A serene color palette of beiges, pale yellows, grays, light greens, white marble and gold leaf are present throughout the temple. Sparkling chandeliers from Swarovski got new crystals made in Austria, and church volunteers worked together in groups to put them in the fixtures, said Emily Utt, the church’s historic sites curator.

Sharon Eubank, first counselor in the Relief Society general presidency, said she loved the symbolism of 18,500 stained glass windows removed from windows and individually restored.

“Each of us,” she says, “reflects light in a different way.”

The seven floors are divided into intimate rooms to handle the primary functions of the temple: baptizing deceased ancestors by proxy, educating members, and sealing families together for eternity. Bednar and other church leaders said they are excited to show the public what they are doing inside to dispel rumors and untruths about their faith.

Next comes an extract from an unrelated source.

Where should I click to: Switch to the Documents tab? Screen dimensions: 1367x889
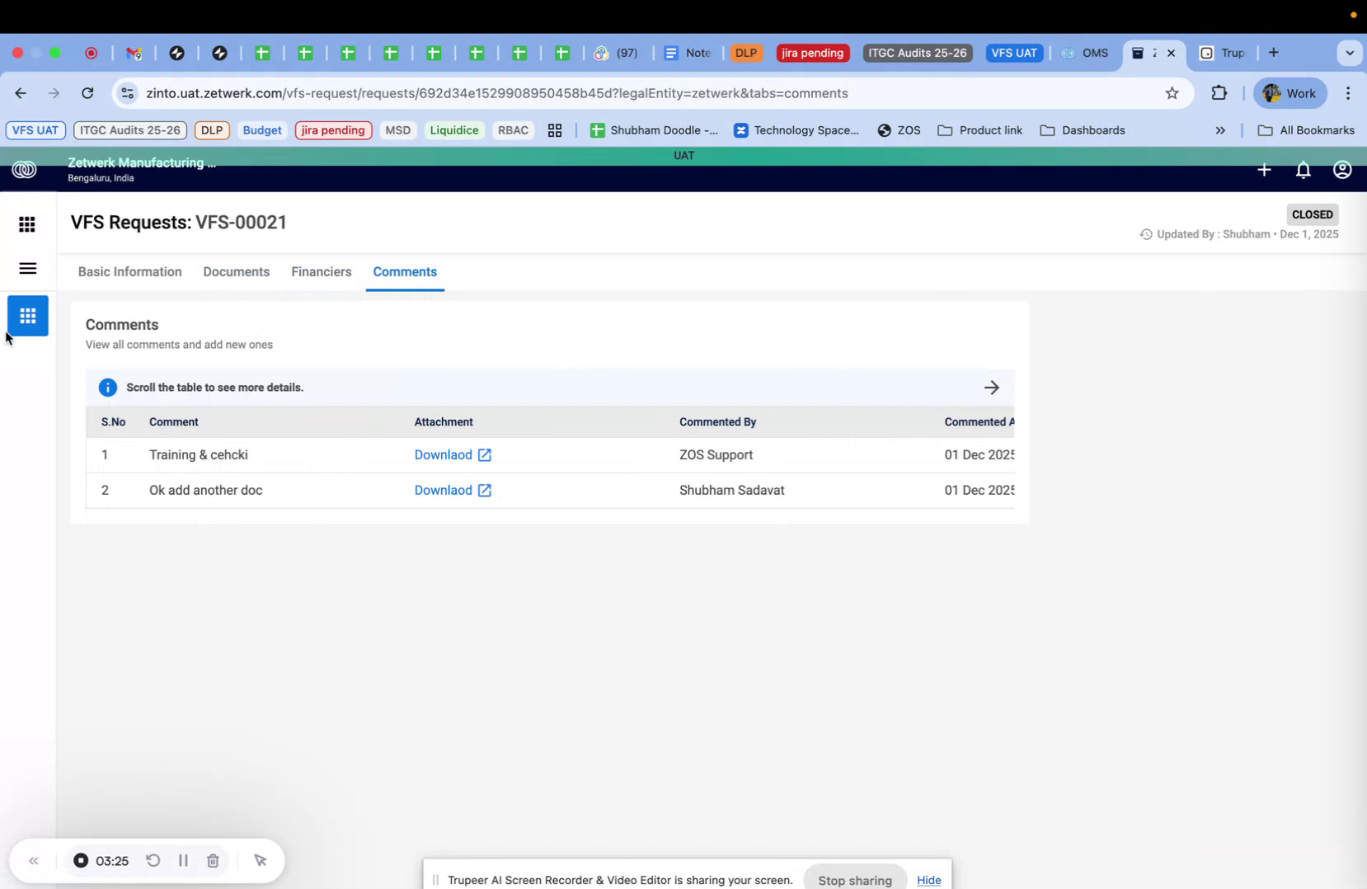coord(236,272)
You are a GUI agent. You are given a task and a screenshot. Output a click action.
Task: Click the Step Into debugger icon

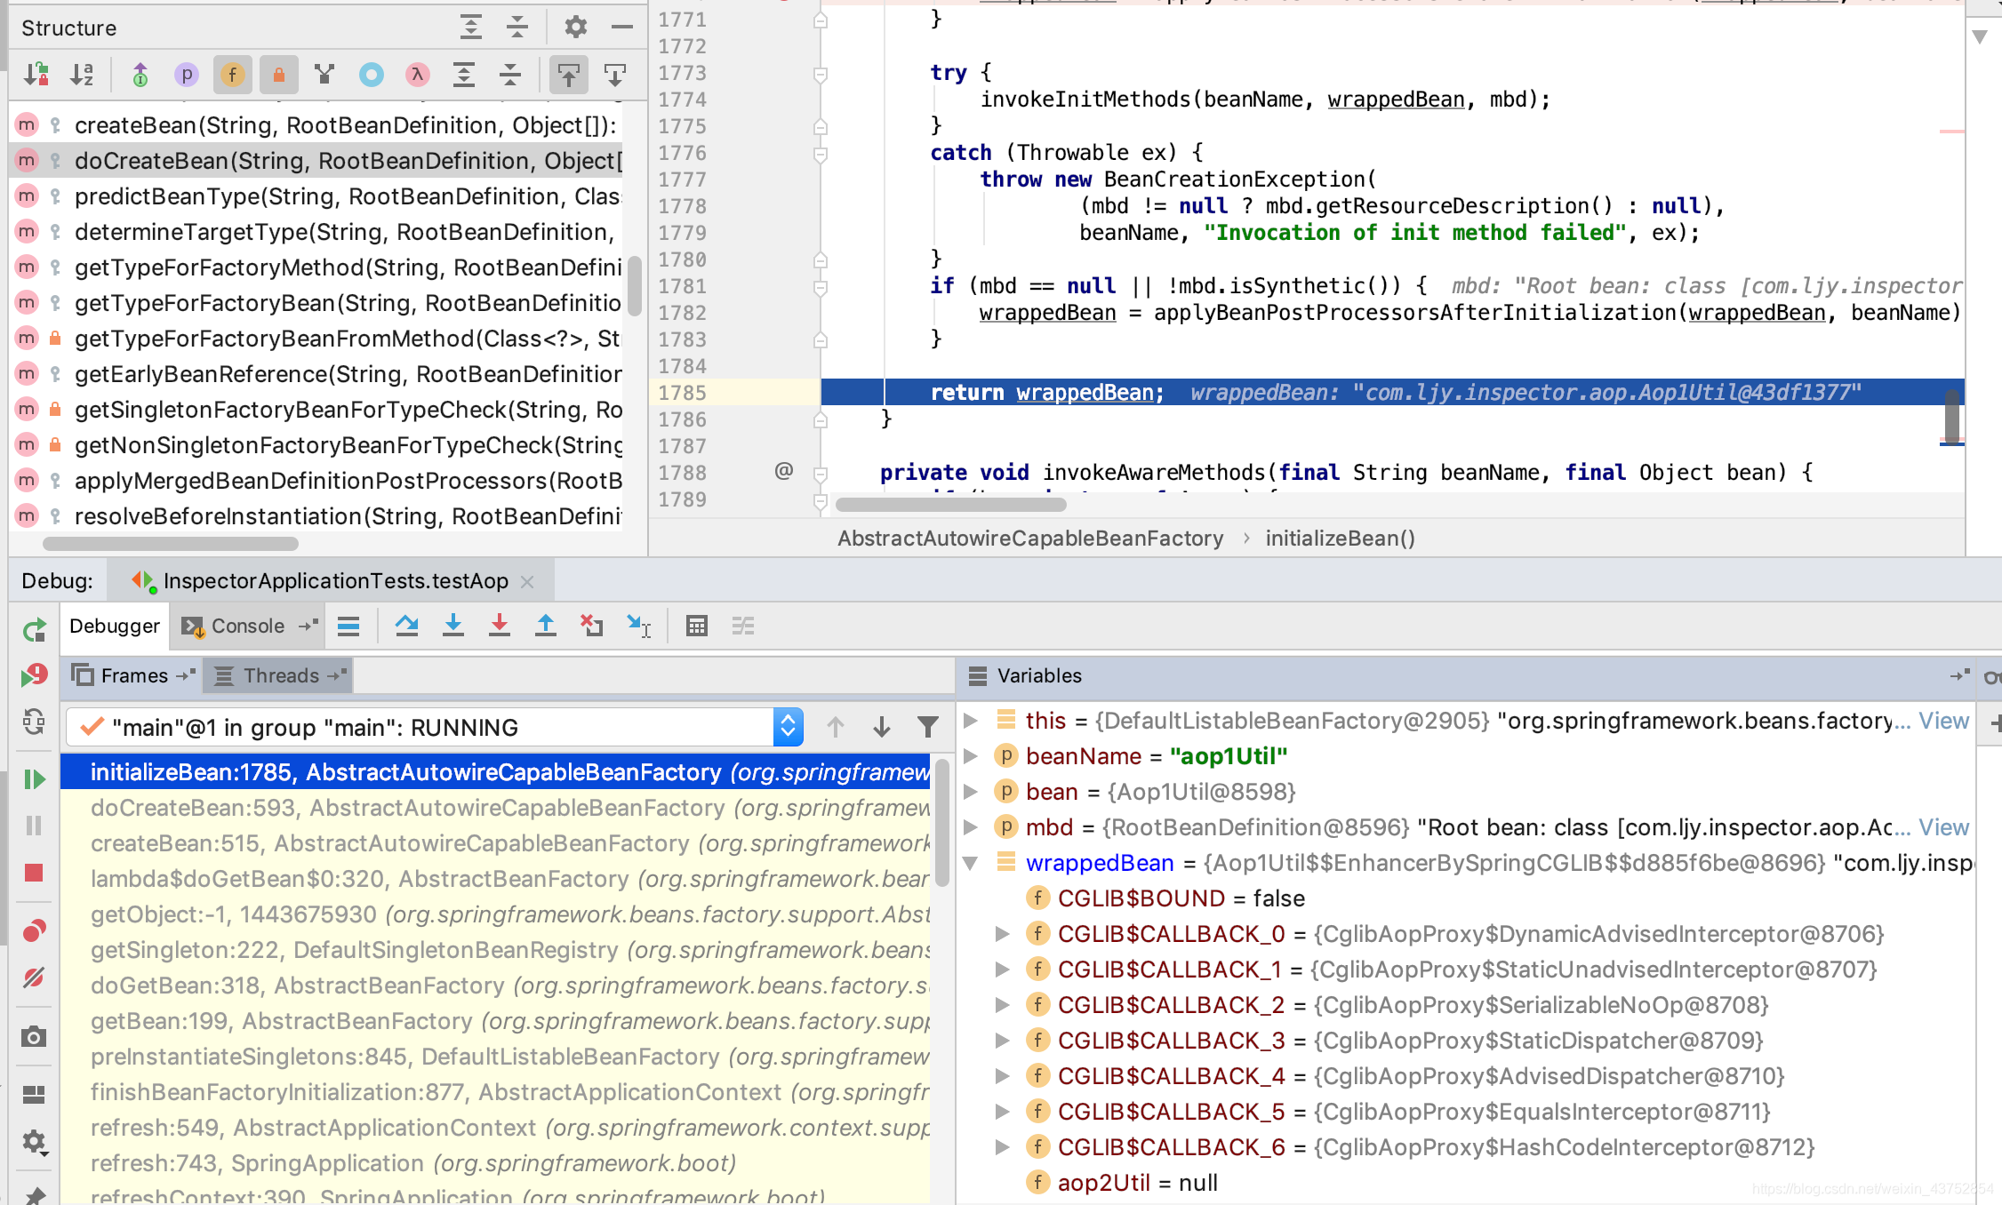point(452,626)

“They’ve been walking past them for 40 to 50 years,” Holt said, “and when they walk in, they’ll be surprised that it’s a more intimate space than they expected.”

(Tamara Lytle | Special for The Tribune) The renovated Washington DC temple is adorned with spring flowers as media rounds begin Monday, April 18, 2022.

The Washington DC Temple shares some characteristics with the treasured Salt Lake Temple, which is undergoing a five-year renovation and seismic upgrade. Both buildings have six spiers and similar footprints.

“It was intended to be so,” Holt explained in a press release, “with the idea that the Salt Lake Temple represented the foundation of the church and the Washington, D.C. Temple represented the future. Church International”.

(The Church of Jesus Christ of Latter-day Saints) The Heavenly Room of the newly renovated Washington DC Temple.